If that customer asks you to pick up a broom and put down your laptop, why wouldn’t you just shrug and do what you’re told?

2) You want to sell your time (all of it)

You have time. Tons of time. It’s practically worthless given there is so much of it to go around.

If that customer doesn’t like the hourly rate you put in front of them, no big deal. Just chop it in half. You can always make time; right?

The time you reserved for your family in the evening, you’ll just use that to fit in a few more hours of work. Work is billable, family is not. No brainer.

Weekends? Who needs them?! You could be billing your customers to sweep their floors even if you’ve finished the work they originally requested.

3) You love having an income ceiling

You’ve done the math. You have 52-weeks and 40-hours per week. From there you can extrapolate out your potential income, assuming you can sell every hour. Plus, hours come cheap so you can just work longer. Easy.

When you get better at delivering customer solutions, you can raise your rates. Customers won’t push back. They wouldn’t dare ask you to charge less if you only need a fraction of the time you used to take.

But, if they do, you can always pad your hours. Why should you make less because you are now more efficient; right? You still represent the same “value” you originally did earlier on.

Ethics? Who needs them! Move along; nothing to see here.

4) You don’t care about the outcome

Outcome? Who said anything about an outcome? You’re here to get paid. If you show up and put time in, you deserve to make some coin.

Want to hear a joke? Customers really want results.

I know, right?! It’s not your fault if things don’t work out. No guarantees. All you offer is a good ol’ college try. No warranties.

Time spent means money earned. Screw outcomes. Those are for hippies.

5) Low margins are your “thing”

Figuring out your hourly rates is easy. You start with your costs (fixed and variable) and then add a margin on top of that. Bingo. Done.

Of course, you’ll sell all your hours. Plus, if you don’t, that’s what “margin” is for anyways. Duh. You’re totally safe.

You don’t care that your customer is going to save $2 million on the work you’re billing them $50k for. Not even if they would have agreed to share in the savings where you could have claimed 10% of that savings ($200k). I mean they would have expected results and you’re all about “effort”.

Why chase results ($200k) when you could do a ton of work for $50k?

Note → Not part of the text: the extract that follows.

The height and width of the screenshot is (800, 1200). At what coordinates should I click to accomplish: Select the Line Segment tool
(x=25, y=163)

6) You love tracking all your time

Remembering where you spent your time is heaps of fun. You love spending 10–20% of your time recording your time in software. Plus, justifying it to your customer is what everyone else does too.

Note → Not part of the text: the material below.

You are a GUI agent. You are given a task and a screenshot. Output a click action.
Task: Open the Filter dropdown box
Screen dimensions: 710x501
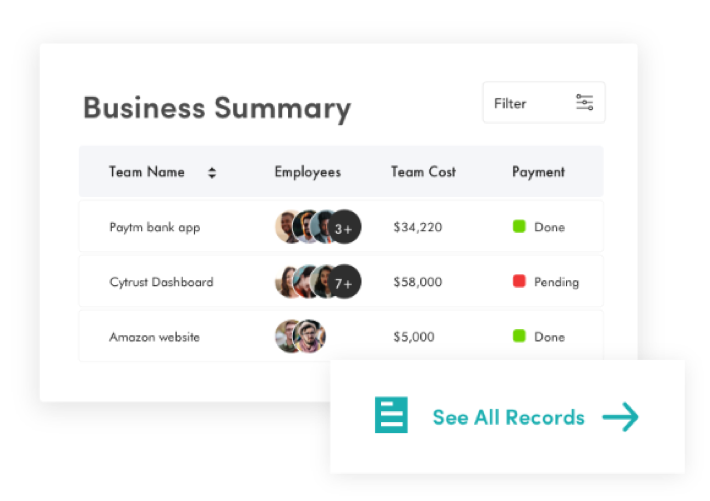point(544,102)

What else would you do with the time if you weren’t tracking hours? Why would your family want to see more of you? Weird. Gross.

Of course, you remember how you spent your time. It couldn’t possibly be forgotten when you record Monday’s efforts late Sunday night before you need to invoice your customer. Plus, time is “fuzzy” so a little tweaking here and there is totally normal. You eat integrity and ethics for breakfast.

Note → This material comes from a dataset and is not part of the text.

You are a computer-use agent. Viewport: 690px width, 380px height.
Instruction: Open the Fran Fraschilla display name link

7) You don’t want to align incentives

You maximize hours while your customers push for less of them. It’s a classic game that everyone loves to play. Sometimes you win, sometimes they do.

How else would you do it? Win-win? That’s for hippies. Your customers don’t want to reward you for achieving results; they just want you to show up. They want to squeeze you until you can’t make any money. So, you’ll show them.

Plus, figuring out how you would benefit them is too hard. It requires all this upfront relationship building when you could just get started and bill them for whatever they want or whatever you think they want. Same difference.

You bill. You win. They pay. You win. You don’t produce results. They lose but you still better get paid!

8) You want to instill a culture of anxiety

To bill or not bill, that is the question. Duh. Easy. You BILL.

Johny over there next to the water cooler better be billing his time! You’re not paying him to stand around and talk to Carl. So what if they just figured out how to deliver the project with half the effort. You bill based on effort so that has no value for your business. You don’t do non-bill. You don’t do efficient.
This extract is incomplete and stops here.